So far, I have redone two pages: the front and one gallery page. And in response to the whining (not unjustified, I might say) of two people last week, I have put up the dreaded PRICES -- along with a link to Paypal (even though it doesn't say so).
Redoing is long overdue. I am taking a lot of pieces off so I can rotate them, and I am reorganizing my work by some other random method than the previous one. I have only one gallery page up, but that's enough for today. If you want to take a look, go here. And let me know what you think. Does it work? Do the links work? thanks.
Tuesday, August 12, 2008
random Tuesday thoughts
I feel as thought I accomplished a lot today, but if you asked me to be specific, it would be difficult. Spent a lot of time avoiding making important phone calls by pretending to work on some pieces that need to be finished.
Did you ever have something on the design wall that you thought was exactly right and then when you were putting it together, changed your mind? That was my day. I've been doing more fusing lately and I still think it is the most time-consuming part of the process. It does come in handy for getting around certain construction problems but I don't like doing it.

SUPPLIED RECORDS:

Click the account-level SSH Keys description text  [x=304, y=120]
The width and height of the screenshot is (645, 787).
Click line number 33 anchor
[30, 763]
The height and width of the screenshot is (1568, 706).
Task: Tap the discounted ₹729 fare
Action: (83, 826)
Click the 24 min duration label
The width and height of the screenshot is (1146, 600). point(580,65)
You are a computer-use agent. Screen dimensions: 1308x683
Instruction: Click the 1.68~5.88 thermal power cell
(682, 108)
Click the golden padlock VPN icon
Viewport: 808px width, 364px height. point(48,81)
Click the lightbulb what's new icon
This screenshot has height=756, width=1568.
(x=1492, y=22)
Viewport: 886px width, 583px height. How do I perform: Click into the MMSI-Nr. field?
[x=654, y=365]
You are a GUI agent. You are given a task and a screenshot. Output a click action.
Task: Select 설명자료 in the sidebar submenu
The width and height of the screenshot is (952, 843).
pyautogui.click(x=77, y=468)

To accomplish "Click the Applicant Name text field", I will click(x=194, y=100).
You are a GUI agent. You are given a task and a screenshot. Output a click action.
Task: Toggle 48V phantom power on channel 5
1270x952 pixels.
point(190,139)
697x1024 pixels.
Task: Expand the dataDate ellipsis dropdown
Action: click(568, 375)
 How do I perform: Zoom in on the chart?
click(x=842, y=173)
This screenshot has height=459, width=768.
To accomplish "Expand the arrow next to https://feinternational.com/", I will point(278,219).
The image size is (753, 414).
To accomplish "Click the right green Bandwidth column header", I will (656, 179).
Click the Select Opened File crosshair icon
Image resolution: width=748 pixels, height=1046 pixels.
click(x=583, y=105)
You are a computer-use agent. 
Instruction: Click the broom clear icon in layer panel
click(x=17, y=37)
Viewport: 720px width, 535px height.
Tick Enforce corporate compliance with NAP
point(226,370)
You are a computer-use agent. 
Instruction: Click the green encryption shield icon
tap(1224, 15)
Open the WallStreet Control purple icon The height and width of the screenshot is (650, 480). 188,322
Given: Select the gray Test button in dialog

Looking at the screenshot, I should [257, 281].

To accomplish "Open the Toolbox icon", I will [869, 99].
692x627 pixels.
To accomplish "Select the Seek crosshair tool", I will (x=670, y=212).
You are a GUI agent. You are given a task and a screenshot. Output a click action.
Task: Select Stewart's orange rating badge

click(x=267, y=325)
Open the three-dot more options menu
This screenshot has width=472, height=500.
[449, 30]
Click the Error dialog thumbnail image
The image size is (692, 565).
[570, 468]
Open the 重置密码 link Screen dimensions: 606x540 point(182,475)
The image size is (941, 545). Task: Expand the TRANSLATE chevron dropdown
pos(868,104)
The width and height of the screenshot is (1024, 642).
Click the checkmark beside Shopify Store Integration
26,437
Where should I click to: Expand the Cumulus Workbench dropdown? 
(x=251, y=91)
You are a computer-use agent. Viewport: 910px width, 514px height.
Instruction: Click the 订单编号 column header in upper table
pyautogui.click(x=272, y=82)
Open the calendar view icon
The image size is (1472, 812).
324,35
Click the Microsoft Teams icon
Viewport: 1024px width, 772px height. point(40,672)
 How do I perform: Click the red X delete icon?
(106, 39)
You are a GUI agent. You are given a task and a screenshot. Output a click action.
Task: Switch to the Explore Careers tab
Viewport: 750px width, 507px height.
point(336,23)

GIVEN TASK: Rewrite the part of the blog text that opens with the words containing "So far, I have" and closes with "doesn't say so).", replacing "front" with "home page".

FINISHED TASK:
So far, I have redone two pages: the home page and one gallery page. And in response to the whining (not unjustified, I might say) of two people last week, I have put up the dreaded PRICES -- along with a link to Paypal (even though it doesn't say so).